━━━ DATA FOR THE TASK ━━━

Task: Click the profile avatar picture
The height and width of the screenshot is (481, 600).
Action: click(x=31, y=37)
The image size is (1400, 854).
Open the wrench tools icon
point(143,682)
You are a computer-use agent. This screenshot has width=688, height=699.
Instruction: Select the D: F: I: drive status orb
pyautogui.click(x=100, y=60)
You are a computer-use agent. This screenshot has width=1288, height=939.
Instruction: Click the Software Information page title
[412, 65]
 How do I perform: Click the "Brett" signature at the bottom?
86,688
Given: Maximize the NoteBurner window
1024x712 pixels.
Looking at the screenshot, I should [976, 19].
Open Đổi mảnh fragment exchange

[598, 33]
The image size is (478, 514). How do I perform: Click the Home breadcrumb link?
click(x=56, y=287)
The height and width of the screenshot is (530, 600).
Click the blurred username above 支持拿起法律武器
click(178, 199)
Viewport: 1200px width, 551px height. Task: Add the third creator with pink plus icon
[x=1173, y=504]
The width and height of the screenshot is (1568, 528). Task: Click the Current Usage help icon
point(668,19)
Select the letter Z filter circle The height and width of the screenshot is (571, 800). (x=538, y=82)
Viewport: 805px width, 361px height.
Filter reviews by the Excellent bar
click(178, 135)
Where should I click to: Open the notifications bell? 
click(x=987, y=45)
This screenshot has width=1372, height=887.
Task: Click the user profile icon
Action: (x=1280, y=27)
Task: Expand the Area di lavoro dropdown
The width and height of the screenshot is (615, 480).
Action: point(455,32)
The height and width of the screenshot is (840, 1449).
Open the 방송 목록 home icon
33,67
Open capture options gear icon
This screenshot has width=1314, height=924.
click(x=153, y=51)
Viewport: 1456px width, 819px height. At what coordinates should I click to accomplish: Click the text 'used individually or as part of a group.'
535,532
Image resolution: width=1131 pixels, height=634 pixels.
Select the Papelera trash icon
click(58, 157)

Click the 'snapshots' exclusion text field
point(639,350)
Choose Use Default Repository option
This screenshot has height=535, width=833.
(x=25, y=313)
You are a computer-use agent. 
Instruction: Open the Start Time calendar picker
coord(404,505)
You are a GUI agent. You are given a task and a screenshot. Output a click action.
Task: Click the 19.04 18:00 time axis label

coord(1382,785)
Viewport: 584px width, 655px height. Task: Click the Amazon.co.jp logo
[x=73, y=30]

━━━

TASK STATEMENT: Reproduce the lines of the records exactly, from the first one through the line that contains "Choose Use Default Repository option".

SOLUTION BELOW:
Task: Click the profile avatar picture
The height and width of the screenshot is (481, 600).
Action: click(x=31, y=37)
The image size is (1400, 854).
Open the wrench tools icon
point(143,682)
You are a computer-use agent. This screenshot has width=688, height=699.
Instruction: Select the D: F: I: drive status orb
pyautogui.click(x=100, y=60)
You are a computer-use agent. This screenshot has width=1288, height=939.
Instruction: Click the Software Information page title
[412, 65]
 How do I perform: Click the "Brett" signature at the bottom?
86,688
Given: Maximize the NoteBurner window
1024x712 pixels.
Looking at the screenshot, I should [976, 19].
Open Đổi mảnh fragment exchange

[598, 33]
The image size is (478, 514). How do I perform: Click the Home breadcrumb link?
click(x=56, y=287)
The height and width of the screenshot is (530, 600).
Click the blurred username above 支持拿起法律武器
click(178, 199)
Viewport: 1200px width, 551px height. Task: Add the third creator with pink plus icon
[x=1173, y=504]
The width and height of the screenshot is (1568, 528). Task: Click the Current Usage help icon
point(668,19)
Select the letter Z filter circle The height and width of the screenshot is (571, 800). (x=538, y=82)
Viewport: 805px width, 361px height.
Filter reviews by the Excellent bar
click(178, 135)
Where should I click to: Open the notifications bell? 
click(x=987, y=45)
This screenshot has width=1372, height=887.
Task: Click the user profile icon
Action: (x=1280, y=27)
Task: Expand the Area di lavoro dropdown
The width and height of the screenshot is (615, 480).
Action: point(455,32)
The height and width of the screenshot is (840, 1449).
Open the 방송 목록 home icon
33,67
Open capture options gear icon
This screenshot has width=1314, height=924.
click(x=153, y=51)
Viewport: 1456px width, 819px height. At what coordinates should I click to accomplish: Click the text 'used individually or as part of a group.'
535,532
Image resolution: width=1131 pixels, height=634 pixels.
Select the Papelera trash icon
click(58, 157)

Click the 'snapshots' exclusion text field
point(639,350)
Choose Use Default Repository option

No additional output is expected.